I guess I see it as a deployment task, not an application development 
task, though it would be possible to address it as an application 
development task.

As I noted elsewhere in one of these emails, it's hard to safely remove 
items from sys.path, so it's hard for an application to fix up sys.path 
unless it gets its hands on it very early in the process.  When this 
goes wrong it can be very frustrating to debug.

For an application installed as a OS distribution (rpm, etc) I think 
this is absolutely the strategy they should take, because the 
distribution created in that situation is a merging of both development 
and deployment.  That's also what makes packaging work hard, so 
simplifying that would be nice.


>>Mostly the ability to set up a localized environment disassociated from
>>the global installation (except the stdlib).
> 
> 
> Are you saying that you would like to lock the global environment, so
> that you won't see anything except the original stdlib without an
> explicit change to your own application?

Yes.  "Locking" is pretty simple, really -- just don't put site-packages 
on the path, which in turn is accomplished by not running site.py.  So 
current convention already gets us most of the way there.  It's just too 
damn hard to get the rest of the way :(


> If so, is the problem just that so many existing applications put
> themselves on the global path, and [in a hosting situation] these may
> be installed by someone else, without your knowledge?

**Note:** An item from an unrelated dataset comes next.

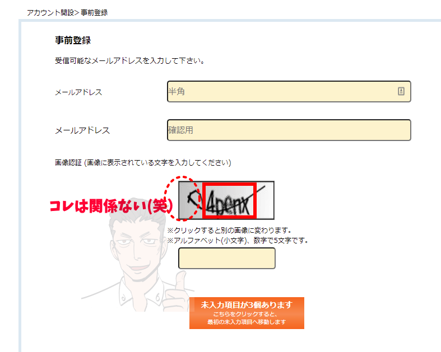Click the second メールアドレス label near 確認用
Screen dimensions: 441x352
tap(82, 130)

Yes, I think this is basically the problem.  And that "someone else" may 
be a past or future self, who didn't know the best way to install things 
or else forgot the best way.  Whenever I figure out a good set of 
command-line arguments to do what I want, I always forget later.  And 
certainly anyone else who comes along will be entirely lost.

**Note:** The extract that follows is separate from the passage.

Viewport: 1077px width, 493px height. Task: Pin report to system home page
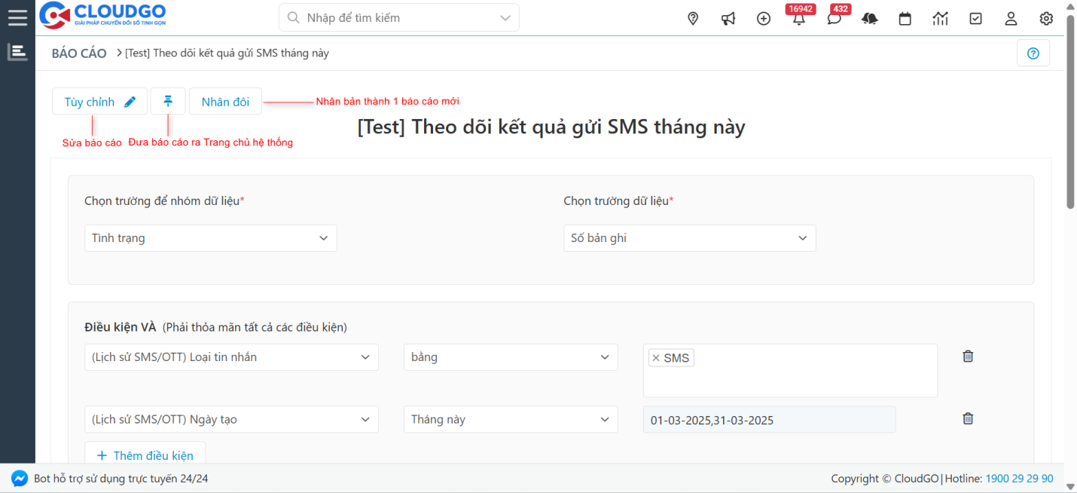pos(168,101)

> In theory, the import path could be controlled directly by each
> importing module, but in practice, I think that would lead to a bigger
> mess as soon as there were conflicts (= as soon as it starts to
> matter).

To a degree this is what Setuptools is doing, but indeed conflicts 
happen and can be hard to resolve.


>>I'm just noting that I think relative imports will
>>be used by people who want to avoid the current distutil process,
> 
> 
> Absolutely!
> 
> They also protect against version skew, which can be particularly
> important if you're relying on a patched version.
> 
> 
>>even though relative imports are not a good solution.
> 
> 
> Why not?  You won't get the benefit of automatic upgrades to
> components you rely upon, but you won't get the risk either.

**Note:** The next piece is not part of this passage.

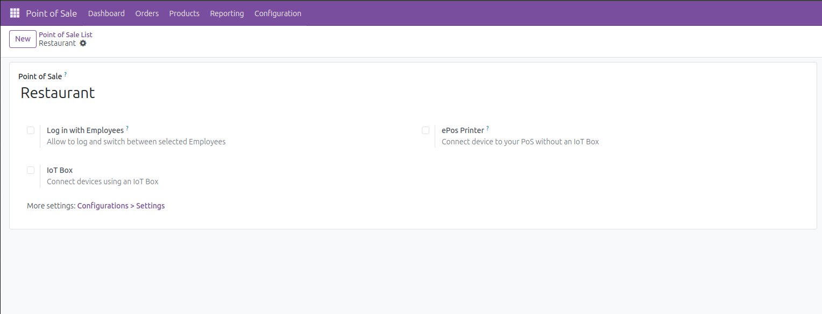The width and height of the screenshot is (822, 314).
Task: Click the Log in with Employees label
Action: (x=86, y=130)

For all the same reasons that importing based on __file__ is 
challenging.  It breaks the rules -- modules don't get a canonical name, 
they may exist multiple times in the same process, and a lot of the 
distinctions between packages and maintainers are covered up.

Sometimes it is fine -- like if you are backporting something, or you 
want to grab some small module without having to put in another 
requirement, maybe using svn:externals.  As a general means of reuse I 
don't think it's a good idea.


>>it's not like zope.interface is
>>magically more modular and elegant than zopeinterface.
> 
> 
> One of the objections to the python documentation is that it can be
> hard to find things if you don't already know where to look.  The
> module index is an obvious starting point, but is way too long,
> because it lists every module instead of just packages and independent
> modules.
> 
> Having to group on zope* rather than zope.* is a step backwards. 
> Looking at just the stdlib, are mailbox and mailcap related?  operator
> and optparse?  I don't need to know anything about Carbon.* to know
> that they're all related; if I have a summary of the Carbon package
> ("Mac only system bindings") I get to skip the whole batch.

I think this is a separate issue.  The ToC offers more of a 
categorization, but happens to be layed out in a way that is hard to 
scan.  The module index is easy to scan given a name, but hard given a 
target functionality.  Also, there's not enough editorial control -- for 
instance, to categorize deprecated modules differently from other 
modules.  Even the index should have editorial control IMHO.